Snorts, what is it with me recently? I have a fairly serious idea for a post in mind, but part of me is reacting to something somebody said that makes me want to be all as adult as "neener neener you're a stupid bitch who needs to shut and listen to someone who sees things different than you do." I'm trying now :D So I recently talked about assumptions I deal with because I live in a "Master/slave BDSM relationship." This post sort of continues from it. But yes, something had gotten me venting to my dear friend Thianna D. and she beautifully summarized my venting to "Low protocol doesn't mean less intensity."
Truly I think it's another assumption about what M/s means on an emotional level to the practitioners/players (however those involved prefer to consider themselves in terms of BDSM identity) based on the level of protocol they observe. I find this especially troublesome though. If you're on social media at all, you've no doubt seen all the conversation about Robin Williams, depression, suicide, and its meaning. I know, you're thinking about how this relates to BDSM protocols and intensity, but stay with me :D. One thing that has rang true with me in the conversations about Williams' apparent suicide is that no one can really know why he did it, the depth of the emotions that may have brought about the incident. I have had a long struggle with bipolar disorder myself, so I think I may have an idea of what he was going through, but no matter how they may try to define us in the DSM (Diagnostic and Statistical Manual of Mental Disorders), no one bipolar person's mental health issues present in the same exact way.
And so it is for BDSM activity. That acronym is a seriously huge tent of activities "outside the norm," involving all sorts of things from sensation play, pain, dominance, submission, just to name a few things. Even what it means to "live Master/slave" differs greatly- just consider what I had to say in my assumptions post. While I've written on it and will no doubt again, from my perspective as a BDSM slave, it frustrates me to no end when people get this picture of BDSM from pornography, from erotica, from urban legend and forget what to me seems the most important part of the whole question- what does the Master want?
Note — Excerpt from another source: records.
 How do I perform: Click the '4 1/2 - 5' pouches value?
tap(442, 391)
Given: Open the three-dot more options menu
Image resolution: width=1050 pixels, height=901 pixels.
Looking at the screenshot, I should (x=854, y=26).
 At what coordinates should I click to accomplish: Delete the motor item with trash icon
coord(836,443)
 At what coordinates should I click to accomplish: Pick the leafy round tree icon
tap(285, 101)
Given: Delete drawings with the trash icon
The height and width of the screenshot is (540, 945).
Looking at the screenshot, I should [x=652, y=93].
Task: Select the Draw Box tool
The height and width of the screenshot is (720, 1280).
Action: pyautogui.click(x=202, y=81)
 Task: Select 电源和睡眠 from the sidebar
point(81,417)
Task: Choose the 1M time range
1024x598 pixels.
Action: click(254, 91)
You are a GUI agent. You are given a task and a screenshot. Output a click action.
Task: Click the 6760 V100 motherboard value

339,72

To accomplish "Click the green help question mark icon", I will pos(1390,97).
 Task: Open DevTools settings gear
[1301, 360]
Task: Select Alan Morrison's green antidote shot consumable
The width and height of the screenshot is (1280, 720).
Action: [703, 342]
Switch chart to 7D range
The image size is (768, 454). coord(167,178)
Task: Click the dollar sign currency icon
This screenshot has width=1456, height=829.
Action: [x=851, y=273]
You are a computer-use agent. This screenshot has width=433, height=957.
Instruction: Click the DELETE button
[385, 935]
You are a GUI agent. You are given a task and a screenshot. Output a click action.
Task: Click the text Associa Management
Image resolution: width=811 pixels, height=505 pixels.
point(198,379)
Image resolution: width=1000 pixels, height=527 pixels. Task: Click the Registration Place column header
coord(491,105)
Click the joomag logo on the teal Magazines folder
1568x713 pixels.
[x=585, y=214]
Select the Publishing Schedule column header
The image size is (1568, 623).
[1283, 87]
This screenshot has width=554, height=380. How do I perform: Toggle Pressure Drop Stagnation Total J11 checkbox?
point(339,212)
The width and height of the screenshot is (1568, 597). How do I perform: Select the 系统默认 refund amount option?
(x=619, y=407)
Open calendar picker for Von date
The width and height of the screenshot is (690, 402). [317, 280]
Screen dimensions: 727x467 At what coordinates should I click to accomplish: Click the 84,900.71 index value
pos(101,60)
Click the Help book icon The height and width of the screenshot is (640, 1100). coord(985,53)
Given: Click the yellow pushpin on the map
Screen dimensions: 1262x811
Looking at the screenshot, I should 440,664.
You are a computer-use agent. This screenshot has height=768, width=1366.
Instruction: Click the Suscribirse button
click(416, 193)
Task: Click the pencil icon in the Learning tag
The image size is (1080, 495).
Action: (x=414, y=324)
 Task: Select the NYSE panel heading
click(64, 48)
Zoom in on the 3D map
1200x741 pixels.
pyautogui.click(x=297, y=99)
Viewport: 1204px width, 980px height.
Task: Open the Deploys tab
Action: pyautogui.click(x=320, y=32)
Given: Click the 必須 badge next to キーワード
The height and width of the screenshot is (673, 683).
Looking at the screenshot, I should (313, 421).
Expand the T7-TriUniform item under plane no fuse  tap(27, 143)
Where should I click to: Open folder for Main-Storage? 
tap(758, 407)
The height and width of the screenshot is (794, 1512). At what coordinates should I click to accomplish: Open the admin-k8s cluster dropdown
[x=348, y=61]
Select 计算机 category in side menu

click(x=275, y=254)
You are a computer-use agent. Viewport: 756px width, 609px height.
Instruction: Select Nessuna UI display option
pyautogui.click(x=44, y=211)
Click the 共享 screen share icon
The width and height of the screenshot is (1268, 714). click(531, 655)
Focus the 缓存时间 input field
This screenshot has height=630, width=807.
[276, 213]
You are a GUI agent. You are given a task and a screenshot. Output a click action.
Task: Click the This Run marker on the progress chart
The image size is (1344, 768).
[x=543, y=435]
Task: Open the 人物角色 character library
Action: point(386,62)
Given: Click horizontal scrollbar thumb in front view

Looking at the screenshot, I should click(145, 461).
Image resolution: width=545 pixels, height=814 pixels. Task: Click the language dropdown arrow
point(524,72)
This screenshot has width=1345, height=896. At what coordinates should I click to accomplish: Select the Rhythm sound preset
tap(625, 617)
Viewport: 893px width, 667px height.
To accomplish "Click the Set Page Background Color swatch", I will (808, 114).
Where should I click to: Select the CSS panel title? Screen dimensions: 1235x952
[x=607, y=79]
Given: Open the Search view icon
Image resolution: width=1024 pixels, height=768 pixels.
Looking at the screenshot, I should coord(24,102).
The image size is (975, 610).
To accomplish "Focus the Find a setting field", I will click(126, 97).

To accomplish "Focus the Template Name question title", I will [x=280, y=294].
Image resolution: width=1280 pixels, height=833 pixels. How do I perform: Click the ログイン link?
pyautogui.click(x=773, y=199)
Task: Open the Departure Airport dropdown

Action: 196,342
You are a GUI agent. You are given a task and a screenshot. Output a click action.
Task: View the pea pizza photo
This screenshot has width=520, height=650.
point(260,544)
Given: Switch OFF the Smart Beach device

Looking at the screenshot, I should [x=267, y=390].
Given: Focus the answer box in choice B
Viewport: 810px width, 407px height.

In my case that means that my Master wants a low protocol BDSM situation. Whether or not I end a sentence spoken to Him is largely up to me. I make the judgment call based on our teen being present, others being present, where we are etc. In some moods, I'll call Him Master more or less. Hell, even the fact that I capitalize pronouns talking about Him is my thing; I like to do it, it makes me feel good. He couldn't give a shit less and doesn't really notice the fact that I don't cap in texts, where it takes a bit more effort. His things? He enjoys having sex pretty much when He wants. He enjoys rough sex. He enjoys not worrying about a safeword, but instead paying attention to my body language, if I say something like "ouch" or "no"- nope, I don't have a safeword and I with educated consent gave up that right because I don't use words like ouch, no, stop etc as part of play- if I say them during intimacy, my Master knows to take them at face value. He doesn't like make up so I don't spend more than an hour ever day putting on Goth make up as I used to. He also doesn't like when my blood sugar crashes (I'm hypoglycemic) so despite what BDSM erotica, how-to, or anything else might say, in this case, the slave eats before the Master because my Master would rather not have me crash out from needing to eat.
That was about what we do, what we don't do, but how about what we feel? Of course, as far as my Master is concerned, I can only say what I see, what He tells me, what He does, my interpretation of those things. When my ex-husband finally stopped dicking around and gave me the divorce I'd been asking for for years, my Master married me- largely because we could use the privilege of being a male/female coupling to get legally married, giving us all sorts of rights and legal benefits. True, it was several years after that before I took His last name legally; it didn't seem important to Him and I didn't really care one way or the other. When He finally said it would feel special to Him, I took the steps to do so. However when asked our wedding anniversary, both of us look at the other in confusion- I told Him with a little poem that the poly-triad with my ex was done, that I was just with Him now, in January 2001. That's the date I think of.
Just yesterday He was getting ready to leave for GenCon when I asked Him how it went trying to get His Xarelto prescription refilled- when He was injured back in February, He was found to have a partially torn Achilles tendon and a blood clot. Well each time getting His prescription filled, having workman's comp cover it, has been a headache. This time it's a lot worse. So He drove several hours away from a convention that'll have Him gone until some time Sunday. His plan is just to take aspirin every day. This terrifies me, this upsets me. I don't want my Master to die. I love Him more than I've loved anyway besides my son and of course that's a different sort of love. I wish my love for Him would convince Him not to be depressed, to take His health seriously, but that only works out really good in romance novels. So like any woman who loves another person romantically, I'm trying to have hope that things will be okay, that He'll be okay, that we'll be okay.